The lines wanted run from the first one below through the one with "The width and height of the screenshot is (613, 1024).". Return them exactly.

Extracted records:
******************************

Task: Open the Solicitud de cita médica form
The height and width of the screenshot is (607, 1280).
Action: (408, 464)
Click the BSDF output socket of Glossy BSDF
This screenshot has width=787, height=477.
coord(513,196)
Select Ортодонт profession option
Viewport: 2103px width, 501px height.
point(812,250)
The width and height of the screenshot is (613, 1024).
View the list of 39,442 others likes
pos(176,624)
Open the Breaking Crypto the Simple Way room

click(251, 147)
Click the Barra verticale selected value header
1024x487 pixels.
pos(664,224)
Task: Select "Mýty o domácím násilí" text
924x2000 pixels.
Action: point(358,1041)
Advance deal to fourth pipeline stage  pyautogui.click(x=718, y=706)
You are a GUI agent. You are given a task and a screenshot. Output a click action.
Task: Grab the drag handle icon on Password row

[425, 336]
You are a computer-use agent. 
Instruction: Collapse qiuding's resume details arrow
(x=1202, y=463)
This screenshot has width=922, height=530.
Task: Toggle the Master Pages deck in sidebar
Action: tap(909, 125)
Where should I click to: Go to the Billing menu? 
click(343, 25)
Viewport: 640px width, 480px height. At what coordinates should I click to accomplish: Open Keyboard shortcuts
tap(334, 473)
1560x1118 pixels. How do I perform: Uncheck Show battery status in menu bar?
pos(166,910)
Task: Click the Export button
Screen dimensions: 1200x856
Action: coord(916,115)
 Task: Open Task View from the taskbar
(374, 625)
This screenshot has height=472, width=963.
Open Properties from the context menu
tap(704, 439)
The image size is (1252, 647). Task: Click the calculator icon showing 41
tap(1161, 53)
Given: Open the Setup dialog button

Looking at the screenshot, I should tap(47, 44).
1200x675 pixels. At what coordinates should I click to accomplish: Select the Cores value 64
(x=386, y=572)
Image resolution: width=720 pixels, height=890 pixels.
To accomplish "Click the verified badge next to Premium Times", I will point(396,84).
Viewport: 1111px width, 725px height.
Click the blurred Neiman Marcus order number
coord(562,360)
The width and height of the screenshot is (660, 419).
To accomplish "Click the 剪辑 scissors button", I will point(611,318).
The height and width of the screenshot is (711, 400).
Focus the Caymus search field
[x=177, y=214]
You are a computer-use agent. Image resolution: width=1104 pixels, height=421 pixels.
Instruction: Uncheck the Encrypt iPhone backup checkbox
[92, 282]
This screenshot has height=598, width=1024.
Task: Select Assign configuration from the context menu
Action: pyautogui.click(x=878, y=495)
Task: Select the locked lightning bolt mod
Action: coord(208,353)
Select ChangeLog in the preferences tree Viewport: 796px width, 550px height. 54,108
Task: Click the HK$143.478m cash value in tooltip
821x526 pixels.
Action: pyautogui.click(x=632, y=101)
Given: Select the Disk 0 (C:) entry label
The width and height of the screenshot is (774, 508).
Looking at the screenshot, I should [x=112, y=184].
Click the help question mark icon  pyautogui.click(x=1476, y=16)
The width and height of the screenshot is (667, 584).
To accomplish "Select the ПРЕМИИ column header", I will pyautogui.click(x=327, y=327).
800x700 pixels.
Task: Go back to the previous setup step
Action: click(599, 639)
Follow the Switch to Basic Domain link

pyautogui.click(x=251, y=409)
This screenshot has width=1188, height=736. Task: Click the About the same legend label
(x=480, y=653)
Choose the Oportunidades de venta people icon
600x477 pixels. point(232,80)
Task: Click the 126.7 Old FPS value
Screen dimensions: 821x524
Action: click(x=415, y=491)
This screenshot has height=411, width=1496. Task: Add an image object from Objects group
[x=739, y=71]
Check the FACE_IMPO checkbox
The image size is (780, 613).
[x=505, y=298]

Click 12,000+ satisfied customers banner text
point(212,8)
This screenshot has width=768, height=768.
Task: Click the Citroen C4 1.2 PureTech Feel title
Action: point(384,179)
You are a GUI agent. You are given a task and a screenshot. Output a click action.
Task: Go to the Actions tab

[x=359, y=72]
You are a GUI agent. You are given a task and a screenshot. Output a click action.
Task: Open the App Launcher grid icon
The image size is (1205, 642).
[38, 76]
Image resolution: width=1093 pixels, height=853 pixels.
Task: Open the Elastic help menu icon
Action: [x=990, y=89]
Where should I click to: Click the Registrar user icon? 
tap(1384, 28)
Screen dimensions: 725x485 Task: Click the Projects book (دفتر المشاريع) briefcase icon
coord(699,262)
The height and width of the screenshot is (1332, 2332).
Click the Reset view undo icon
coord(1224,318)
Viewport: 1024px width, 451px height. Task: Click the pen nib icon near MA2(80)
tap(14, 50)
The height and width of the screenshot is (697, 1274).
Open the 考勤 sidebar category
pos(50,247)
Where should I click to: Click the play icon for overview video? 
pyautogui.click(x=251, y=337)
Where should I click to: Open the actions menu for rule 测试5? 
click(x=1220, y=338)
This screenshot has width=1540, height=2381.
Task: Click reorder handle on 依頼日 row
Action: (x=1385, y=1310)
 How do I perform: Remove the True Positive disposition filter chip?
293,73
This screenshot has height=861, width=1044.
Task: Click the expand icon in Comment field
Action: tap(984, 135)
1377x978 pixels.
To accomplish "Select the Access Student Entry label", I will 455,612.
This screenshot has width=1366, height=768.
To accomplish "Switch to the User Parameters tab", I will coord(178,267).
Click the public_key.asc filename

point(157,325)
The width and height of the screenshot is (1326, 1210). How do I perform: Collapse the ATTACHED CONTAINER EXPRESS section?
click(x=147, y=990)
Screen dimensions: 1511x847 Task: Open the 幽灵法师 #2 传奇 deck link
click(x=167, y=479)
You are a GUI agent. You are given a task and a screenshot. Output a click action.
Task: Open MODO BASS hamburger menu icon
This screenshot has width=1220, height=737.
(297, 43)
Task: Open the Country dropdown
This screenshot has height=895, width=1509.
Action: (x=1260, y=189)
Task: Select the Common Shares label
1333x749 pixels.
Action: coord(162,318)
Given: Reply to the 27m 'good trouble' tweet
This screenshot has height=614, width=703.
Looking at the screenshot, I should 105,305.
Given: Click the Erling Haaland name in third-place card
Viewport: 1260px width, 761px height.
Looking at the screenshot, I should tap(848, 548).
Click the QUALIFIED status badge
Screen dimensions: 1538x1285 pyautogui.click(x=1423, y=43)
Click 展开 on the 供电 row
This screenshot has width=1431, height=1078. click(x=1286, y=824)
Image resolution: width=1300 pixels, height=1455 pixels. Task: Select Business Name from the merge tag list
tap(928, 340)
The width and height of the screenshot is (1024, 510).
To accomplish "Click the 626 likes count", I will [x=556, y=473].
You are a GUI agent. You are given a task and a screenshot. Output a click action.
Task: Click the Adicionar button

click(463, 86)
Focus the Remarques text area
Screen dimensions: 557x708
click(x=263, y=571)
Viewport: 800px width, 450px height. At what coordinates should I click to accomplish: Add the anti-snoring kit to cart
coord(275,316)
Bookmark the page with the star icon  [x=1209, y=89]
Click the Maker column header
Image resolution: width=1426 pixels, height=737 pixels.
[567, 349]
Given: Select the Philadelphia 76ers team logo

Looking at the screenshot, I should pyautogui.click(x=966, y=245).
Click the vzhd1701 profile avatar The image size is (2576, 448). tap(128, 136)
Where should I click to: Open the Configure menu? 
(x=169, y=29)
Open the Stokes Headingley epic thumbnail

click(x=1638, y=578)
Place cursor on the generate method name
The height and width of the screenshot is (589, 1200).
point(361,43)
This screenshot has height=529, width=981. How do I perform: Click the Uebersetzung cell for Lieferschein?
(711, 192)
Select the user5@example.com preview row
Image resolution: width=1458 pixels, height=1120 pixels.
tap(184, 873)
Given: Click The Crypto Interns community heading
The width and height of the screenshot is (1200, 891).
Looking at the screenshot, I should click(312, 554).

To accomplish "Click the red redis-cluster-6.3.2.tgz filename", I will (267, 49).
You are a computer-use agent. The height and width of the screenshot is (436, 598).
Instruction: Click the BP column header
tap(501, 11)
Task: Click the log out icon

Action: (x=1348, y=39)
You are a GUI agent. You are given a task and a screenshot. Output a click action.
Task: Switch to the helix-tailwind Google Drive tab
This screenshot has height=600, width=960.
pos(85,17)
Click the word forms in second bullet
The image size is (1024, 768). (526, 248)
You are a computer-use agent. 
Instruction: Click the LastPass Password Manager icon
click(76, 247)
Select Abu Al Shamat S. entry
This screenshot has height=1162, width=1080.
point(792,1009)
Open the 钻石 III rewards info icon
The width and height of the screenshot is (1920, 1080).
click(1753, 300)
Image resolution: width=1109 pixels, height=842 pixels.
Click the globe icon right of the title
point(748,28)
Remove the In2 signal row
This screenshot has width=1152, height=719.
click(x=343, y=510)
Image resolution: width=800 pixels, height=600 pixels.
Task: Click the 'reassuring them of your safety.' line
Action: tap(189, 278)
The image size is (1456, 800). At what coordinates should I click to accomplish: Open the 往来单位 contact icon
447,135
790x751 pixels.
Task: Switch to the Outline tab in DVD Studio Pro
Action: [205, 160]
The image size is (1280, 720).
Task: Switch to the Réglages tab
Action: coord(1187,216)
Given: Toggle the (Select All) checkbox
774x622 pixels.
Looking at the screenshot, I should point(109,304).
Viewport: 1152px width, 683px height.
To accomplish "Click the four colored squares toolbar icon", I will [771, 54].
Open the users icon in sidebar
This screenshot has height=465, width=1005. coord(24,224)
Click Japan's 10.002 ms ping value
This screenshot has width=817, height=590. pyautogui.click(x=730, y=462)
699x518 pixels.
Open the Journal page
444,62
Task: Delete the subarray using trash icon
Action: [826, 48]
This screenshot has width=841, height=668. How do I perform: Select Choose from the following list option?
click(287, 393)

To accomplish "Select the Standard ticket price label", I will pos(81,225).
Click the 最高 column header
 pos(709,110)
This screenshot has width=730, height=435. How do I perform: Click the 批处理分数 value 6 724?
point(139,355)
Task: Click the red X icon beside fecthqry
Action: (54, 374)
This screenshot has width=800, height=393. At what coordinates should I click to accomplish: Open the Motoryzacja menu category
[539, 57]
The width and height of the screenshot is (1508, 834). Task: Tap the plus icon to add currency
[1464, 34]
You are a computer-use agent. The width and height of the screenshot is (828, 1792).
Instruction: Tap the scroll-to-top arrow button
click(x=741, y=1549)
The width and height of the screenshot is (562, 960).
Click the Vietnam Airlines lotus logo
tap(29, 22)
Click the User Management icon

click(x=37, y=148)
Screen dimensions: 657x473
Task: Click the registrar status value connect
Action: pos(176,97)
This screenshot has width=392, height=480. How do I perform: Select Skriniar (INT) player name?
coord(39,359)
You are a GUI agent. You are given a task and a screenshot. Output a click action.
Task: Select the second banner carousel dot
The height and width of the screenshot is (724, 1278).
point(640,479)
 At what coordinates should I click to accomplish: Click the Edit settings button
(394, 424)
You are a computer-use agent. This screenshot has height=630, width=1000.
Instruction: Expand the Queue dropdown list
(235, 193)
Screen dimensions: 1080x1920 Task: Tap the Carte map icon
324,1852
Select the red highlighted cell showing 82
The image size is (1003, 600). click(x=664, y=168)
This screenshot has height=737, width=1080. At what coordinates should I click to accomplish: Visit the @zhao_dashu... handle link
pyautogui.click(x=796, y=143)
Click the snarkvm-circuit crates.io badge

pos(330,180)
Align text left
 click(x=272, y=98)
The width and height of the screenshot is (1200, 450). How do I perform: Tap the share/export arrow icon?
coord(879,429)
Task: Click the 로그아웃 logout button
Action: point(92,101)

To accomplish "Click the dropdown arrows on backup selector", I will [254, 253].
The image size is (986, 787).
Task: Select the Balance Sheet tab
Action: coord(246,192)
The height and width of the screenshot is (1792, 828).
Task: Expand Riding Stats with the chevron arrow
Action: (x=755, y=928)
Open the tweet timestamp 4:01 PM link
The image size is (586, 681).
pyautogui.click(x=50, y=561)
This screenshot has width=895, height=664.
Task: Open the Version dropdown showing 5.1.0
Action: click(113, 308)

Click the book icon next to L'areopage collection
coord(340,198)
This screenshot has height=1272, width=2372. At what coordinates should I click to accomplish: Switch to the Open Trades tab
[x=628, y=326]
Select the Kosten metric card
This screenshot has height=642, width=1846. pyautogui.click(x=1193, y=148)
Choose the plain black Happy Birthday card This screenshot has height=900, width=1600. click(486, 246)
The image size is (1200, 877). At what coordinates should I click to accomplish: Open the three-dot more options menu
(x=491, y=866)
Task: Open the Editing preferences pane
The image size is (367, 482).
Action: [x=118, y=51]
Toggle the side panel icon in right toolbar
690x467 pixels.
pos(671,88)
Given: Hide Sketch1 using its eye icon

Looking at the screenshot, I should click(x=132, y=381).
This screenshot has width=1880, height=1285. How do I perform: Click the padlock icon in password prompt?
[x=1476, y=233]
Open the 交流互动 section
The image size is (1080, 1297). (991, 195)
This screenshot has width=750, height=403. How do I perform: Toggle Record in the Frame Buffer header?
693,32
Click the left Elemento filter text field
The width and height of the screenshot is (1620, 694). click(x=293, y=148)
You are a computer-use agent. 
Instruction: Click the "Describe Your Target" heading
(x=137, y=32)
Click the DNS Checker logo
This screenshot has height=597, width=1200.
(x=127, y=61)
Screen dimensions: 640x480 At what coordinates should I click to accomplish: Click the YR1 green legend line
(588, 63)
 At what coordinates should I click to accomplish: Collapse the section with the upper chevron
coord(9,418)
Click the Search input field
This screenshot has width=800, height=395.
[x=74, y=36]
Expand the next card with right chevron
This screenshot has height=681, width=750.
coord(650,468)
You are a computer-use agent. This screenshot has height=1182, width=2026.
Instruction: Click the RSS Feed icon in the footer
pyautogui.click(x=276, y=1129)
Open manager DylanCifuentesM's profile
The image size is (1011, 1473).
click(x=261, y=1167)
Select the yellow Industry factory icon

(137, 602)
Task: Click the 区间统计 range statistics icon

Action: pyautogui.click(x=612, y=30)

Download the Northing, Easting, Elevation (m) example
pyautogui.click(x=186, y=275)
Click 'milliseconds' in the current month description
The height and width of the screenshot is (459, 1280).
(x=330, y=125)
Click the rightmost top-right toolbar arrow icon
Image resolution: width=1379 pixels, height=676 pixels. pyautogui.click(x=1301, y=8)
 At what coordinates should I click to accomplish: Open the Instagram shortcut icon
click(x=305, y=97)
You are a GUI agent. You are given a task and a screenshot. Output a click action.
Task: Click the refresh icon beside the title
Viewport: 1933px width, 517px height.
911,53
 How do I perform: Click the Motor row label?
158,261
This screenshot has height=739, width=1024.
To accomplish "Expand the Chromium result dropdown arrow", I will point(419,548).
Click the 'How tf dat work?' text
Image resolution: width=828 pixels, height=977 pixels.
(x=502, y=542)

******************************

» **Your solution**:
Task: Open the Solicitud de cita médica form
The height and width of the screenshot is (607, 1280).
Action: (408, 464)
Click the BSDF output socket of Glossy BSDF
This screenshot has width=787, height=477.
coord(513,196)
Select Ортодонт profession option
Viewport: 2103px width, 501px height.
point(812,250)
The width and height of the screenshot is (613, 1024).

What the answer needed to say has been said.